(Information shown)

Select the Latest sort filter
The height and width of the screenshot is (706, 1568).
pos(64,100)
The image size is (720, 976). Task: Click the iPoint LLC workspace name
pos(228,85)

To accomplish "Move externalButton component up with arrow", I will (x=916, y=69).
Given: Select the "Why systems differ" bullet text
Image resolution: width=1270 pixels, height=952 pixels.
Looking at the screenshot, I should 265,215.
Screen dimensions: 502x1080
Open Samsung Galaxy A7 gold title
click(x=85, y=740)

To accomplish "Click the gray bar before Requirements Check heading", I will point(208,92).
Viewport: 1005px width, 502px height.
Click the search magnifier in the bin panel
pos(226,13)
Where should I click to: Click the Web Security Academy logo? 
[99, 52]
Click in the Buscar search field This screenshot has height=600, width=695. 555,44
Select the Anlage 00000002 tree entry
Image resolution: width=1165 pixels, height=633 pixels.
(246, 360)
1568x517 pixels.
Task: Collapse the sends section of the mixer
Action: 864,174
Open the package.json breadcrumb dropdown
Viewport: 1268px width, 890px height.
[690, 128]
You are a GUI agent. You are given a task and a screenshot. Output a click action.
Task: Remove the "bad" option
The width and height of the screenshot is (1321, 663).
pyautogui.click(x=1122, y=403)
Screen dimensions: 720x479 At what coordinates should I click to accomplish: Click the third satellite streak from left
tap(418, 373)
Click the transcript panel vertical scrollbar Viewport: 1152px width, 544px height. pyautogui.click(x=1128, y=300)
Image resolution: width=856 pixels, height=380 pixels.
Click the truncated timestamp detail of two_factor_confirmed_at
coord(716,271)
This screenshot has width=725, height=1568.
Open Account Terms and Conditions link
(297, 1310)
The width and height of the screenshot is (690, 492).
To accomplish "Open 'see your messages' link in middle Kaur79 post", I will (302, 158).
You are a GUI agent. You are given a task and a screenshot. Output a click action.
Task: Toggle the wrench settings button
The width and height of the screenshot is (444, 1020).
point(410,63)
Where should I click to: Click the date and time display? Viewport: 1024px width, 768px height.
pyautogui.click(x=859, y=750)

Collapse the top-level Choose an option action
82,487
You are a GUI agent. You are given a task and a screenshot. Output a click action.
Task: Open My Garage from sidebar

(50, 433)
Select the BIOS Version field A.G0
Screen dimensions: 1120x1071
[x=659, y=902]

(End Information shown)

◆ Instructions to follow: Everything from the first line of the records above through the line containing "Given: Select the" should be restated word for word; leave out all other lines.

◆ Expected answer:
Select the Latest sort filter
The height and width of the screenshot is (706, 1568).
pos(64,100)
The image size is (720, 976). Task: Click the iPoint LLC workspace name
pos(228,85)

To accomplish "Move externalButton component up with arrow", I will (x=916, y=69).
Given: Select the "Why systems differ" bullet text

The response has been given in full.